* **Text provided**
# First View of the Audi Q7



## [email protected] (Apr 9, 2004)

Audi’s extended rollout of the Q7 to market, their first ever SUV, has hardly been typical for the Ingolstadt-based German luxury carmaker. The company has introduced new models like this before – first as a concept car, so the Pikes Peak concept that debuted at Detroit in 2003 may not have been too far out from the company norm. However, momentum really began again in earnest at last Fall’s Paris Auto Show when Audi announced it would name the new SUV the “Q7”. Since then, there’ve been several quick teases with the press, notably at Audi’s “quattro Night” this past March and another meeting with Dr. Winterkorn and the Q7 during a dinner at the company’s Simi Valley design studio. We also got a recent look at the SUV at an undisclosed location where we were unable to take photos, but were welcome to ask questions and walk around a mockup of the production version.

* **Source data**
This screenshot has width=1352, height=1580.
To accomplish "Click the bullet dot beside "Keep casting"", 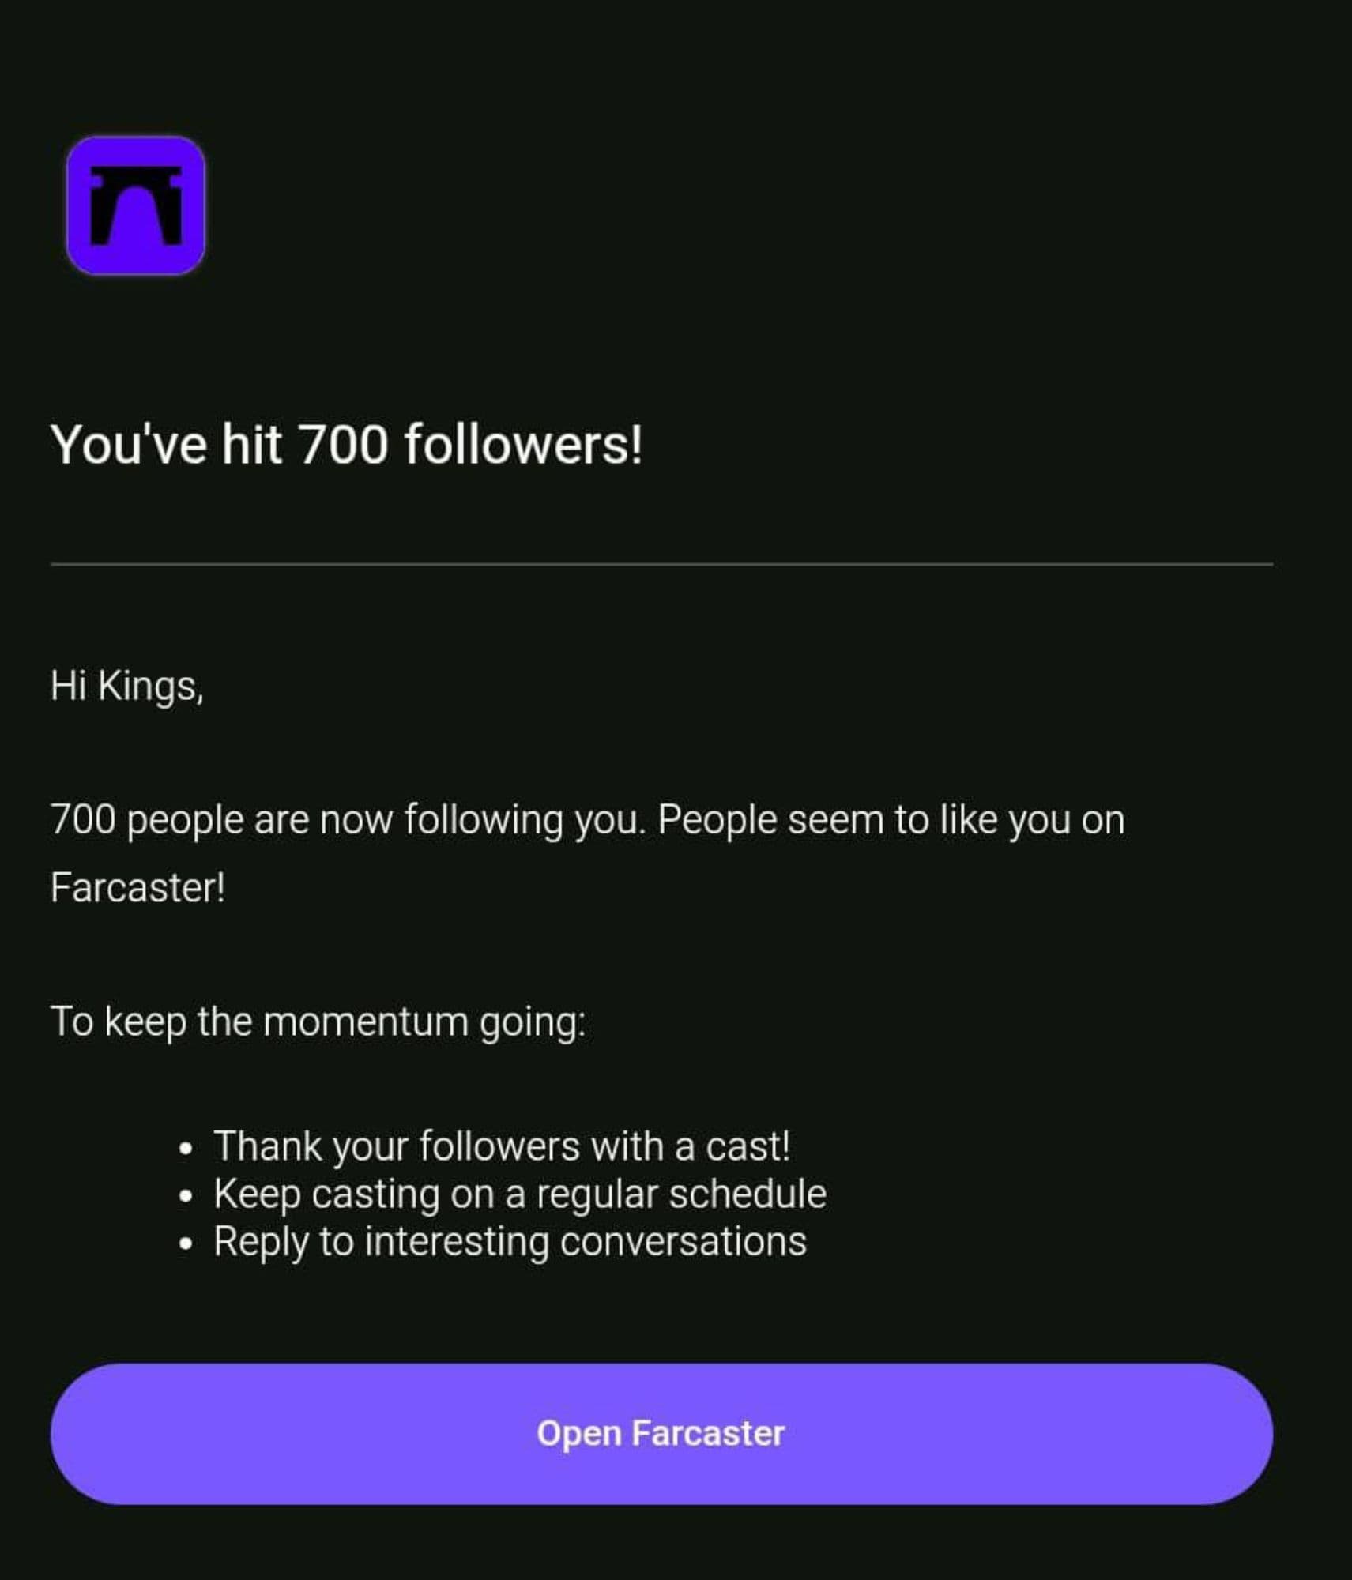I will (186, 1196).
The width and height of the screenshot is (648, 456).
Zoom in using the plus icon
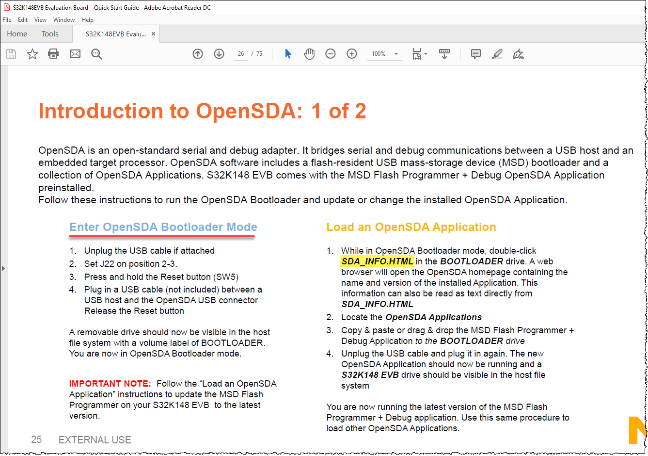[352, 54]
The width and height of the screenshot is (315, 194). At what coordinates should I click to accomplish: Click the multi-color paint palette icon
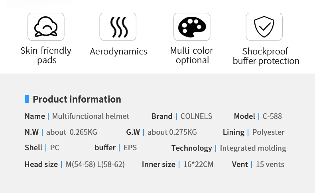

* **Task requirements**
1. Recast the listing as a numbered list, skipping blank lines, starting at the line that contains "The width and height of the screenshot is (648, 456)." and ending at the end of the listing. Omit the pictures.
2. Continue the article on the Audi Q7 from where it stops.
The Audi Q7 article and the listing have nothing to do with each other.

* **Answer set**
1.
1. The width and height of the screenshot is (648, 456).
2. Zoom in using the plus icon
3. [352, 54]
4. The width and height of the screenshot is (315, 194). At what coordinates should I click to accomplish: Click the multi-color paint palette icon

2.
* Full Story *


----------



## Son (Aug 10, 2000)

*Re: First View of the Audi Q7 ([email protected])*

Wow, first new Audi I'm afraid I won't like.







The allroad quattro, however, was cool, IMO.


----------



## AudiVwMeister (Oct 22, 2002)

*Re: First View of the Audi Q7 (Son of a B...5er!)*

hope its just the camo thats throwing me off.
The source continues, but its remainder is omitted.